Simone de Beauvoir tarafından yazılmış romanlar hangileridir?

Konuk Kız ( L’Invitée, 1943) Başkalarının Kanı (Le Sang des Autres, 1945), Her Erkek Ölümlüdür (Tous Les Hommes Sont Mortels, 1946) Mandarinler (Les Mandarins, 1954), Les Belles İmages (1966), Yıkılmış Kadın (La Femme Rompue, 1967), Quand Prime le Spirituel

S

Simone de Beauvoir tarafından ele alınan otobiyografik hikayeler hangileridir?

Bir Genç Kızın Anıları ( Mémoires d’une jeune fille rangée, 1958), Olgunluk Çağı (La Force de l’âge, 1960), La Force des choses (1963), Sessiz Bir Ölüm (Une mort trés douce, 1964), Hesap Tamam (Tout compte fait, 1972), Veda Töreni ve Jean-Paul Sartre’la Söyleşiler (La Cérémonie des adieux suivi de Entretiens avec Jean-Paul Sartre: août – septembre 1974, 1981)

S

Halide Edib Adıvar'ın eğitim hayatı hakkında bilgi veriniz.

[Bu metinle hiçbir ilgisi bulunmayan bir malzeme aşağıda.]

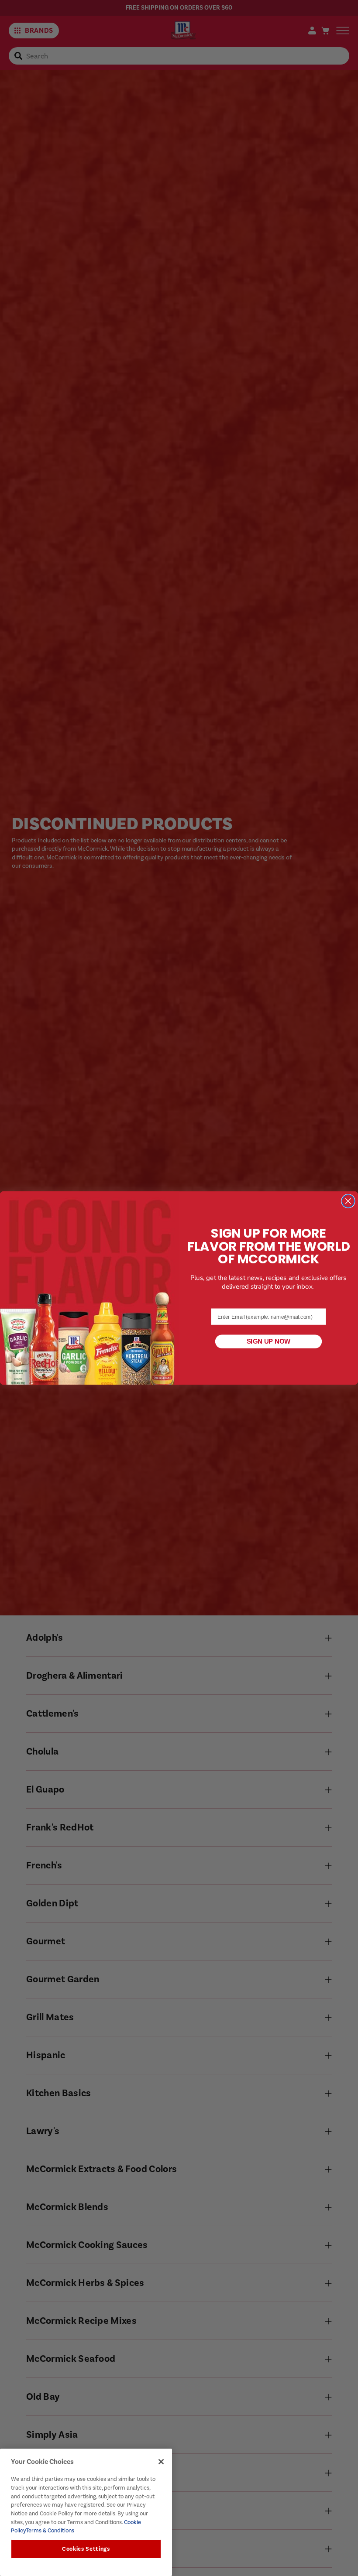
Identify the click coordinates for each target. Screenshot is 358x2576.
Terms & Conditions (50, 2530)
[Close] (161, 2461)
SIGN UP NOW (269, 1341)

Halide Edib Adıvar, 1884 yılında İstanbul’da doğan yazar, siyasetçi ve akademisyendir. II. Abdülhamit devrinde Padişah Hazinesi kâtipliği yapan Mehmet Edib Bey ve Fatma Berifem Hanım’ın tek çocuğu olan Halide Edib, ilköğrenim hayatını evde özel dersler alarak tamamlar. Babası bir İngiliz hayranı olduğu için Halide Edib’i İngiliz usûllerine göre yetiştirir. Küçük kızının kıyafetleri, oynadığı oyunlar ve aldığı eğitim diğer çocuklardan farklıdır. 1893’te Amerikan Kız Koleji’ne verilince yeni bir çevreye giren Halide Edip, burada İngilizce öğrenir. Kısa sürede kolejden ayrılmak zorunda kalınca, evde Rıza Tevfik’ten Türkçe, edebiyat ve Fransızca, Salih Zeki’den matematik öğrenir. Arapça, İngilizce ve müzik dersleri de alır. 1899’da tekrar koleje başlar. 1901’te kolejden mezun olan ilk Müslüman Türk kadını olarak kaynaklara geçer. Farklı kültürlerle iç içe yaşamaya alışkın olan Halide Edip, daima başka kültürlerle kendi kültürünü karşılaştırıp gördüğü her farklı değerin kendi kültüründeki karşılığını sorgulamıştır.

S

Osmanlı Devleti’nde ilk feminizm hareketi olarak görülen cemiyetin adı nedir ve bu cemiyetin ünlü kurucularından biri kimdir?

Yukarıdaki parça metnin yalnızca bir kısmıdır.